*Problem description*:
All records must be quoted exactly. Omit the pictures.

*Collected data*:
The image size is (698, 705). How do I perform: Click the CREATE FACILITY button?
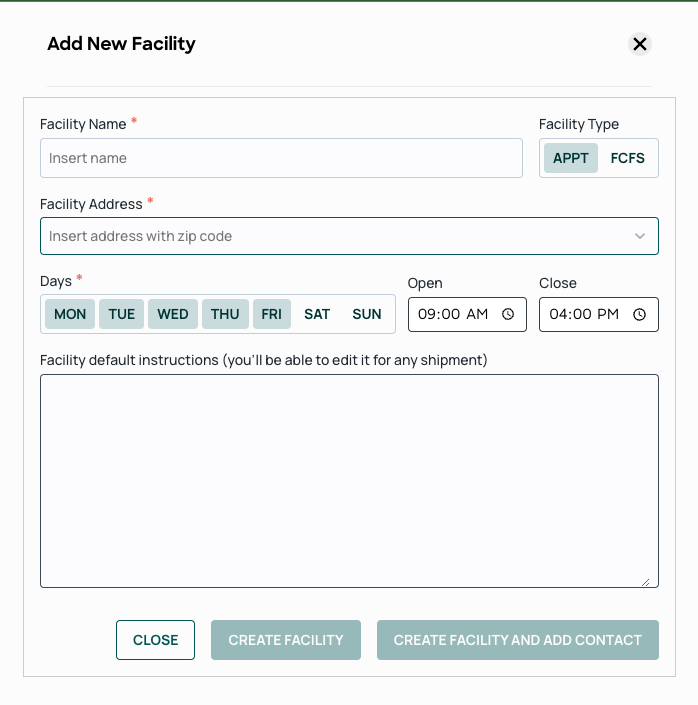[286, 640]
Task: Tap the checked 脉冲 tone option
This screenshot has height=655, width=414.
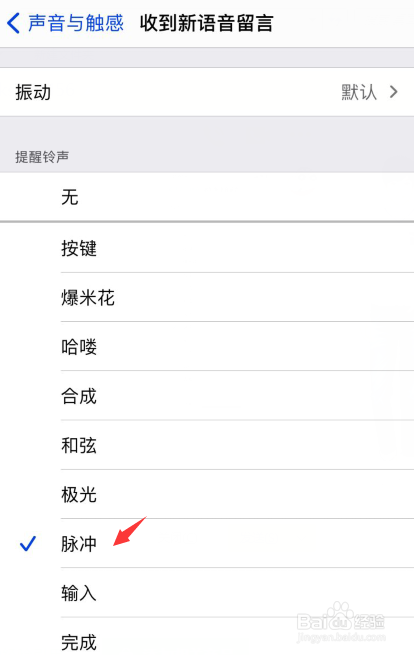Action: click(x=207, y=543)
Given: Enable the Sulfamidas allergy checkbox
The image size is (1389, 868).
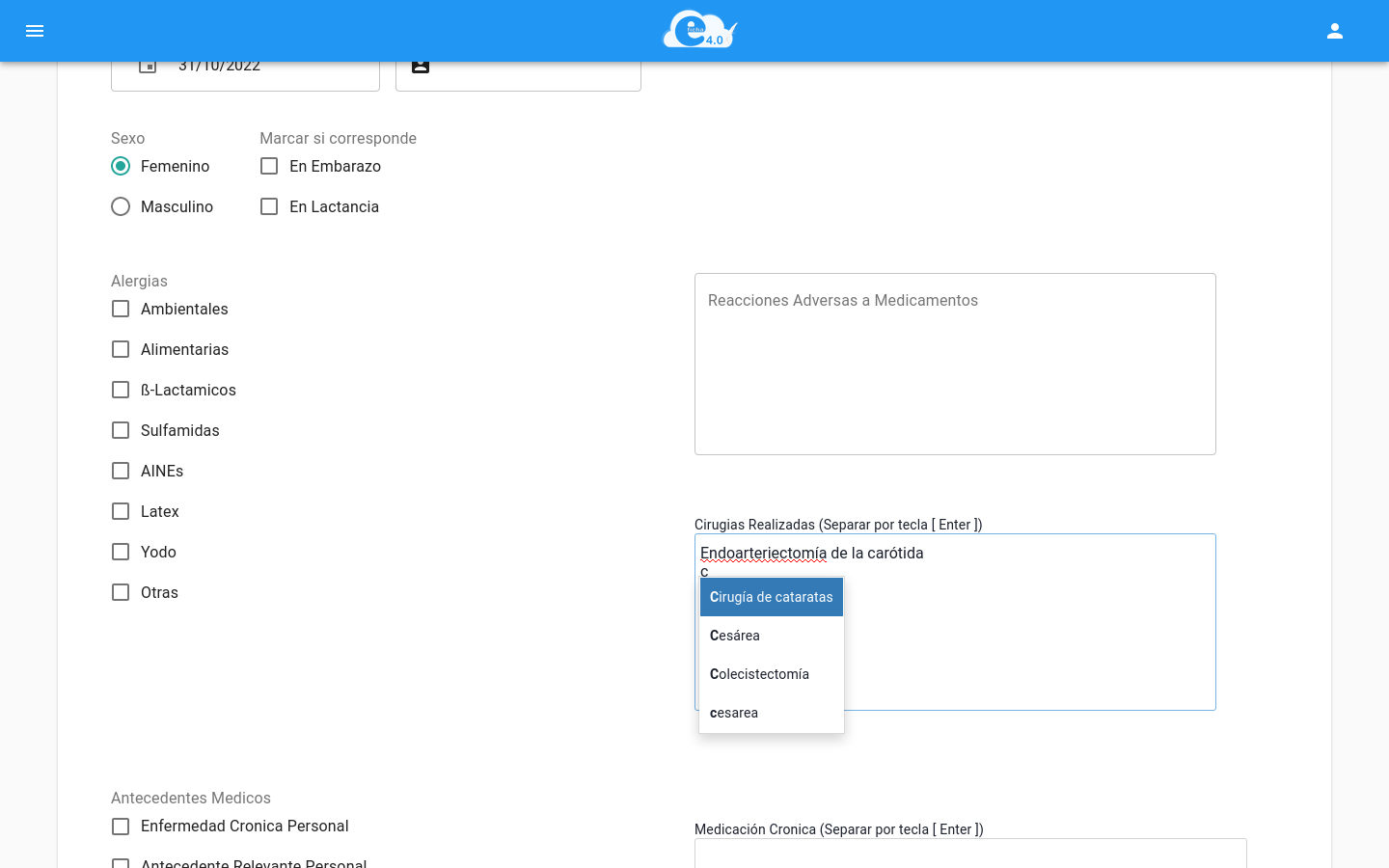Looking at the screenshot, I should point(121,430).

*Answer space*:
The image size is (698, 705). How do I perform: Click the CREATE FACILITY button?
[286, 640]
Task: Tap the checked 脉冲 tone option
This screenshot has height=655, width=414.
Action: click(x=207, y=543)
Given: Enable the Sulfamidas allergy checkbox
The image size is (1389, 868).
Looking at the screenshot, I should point(121,430).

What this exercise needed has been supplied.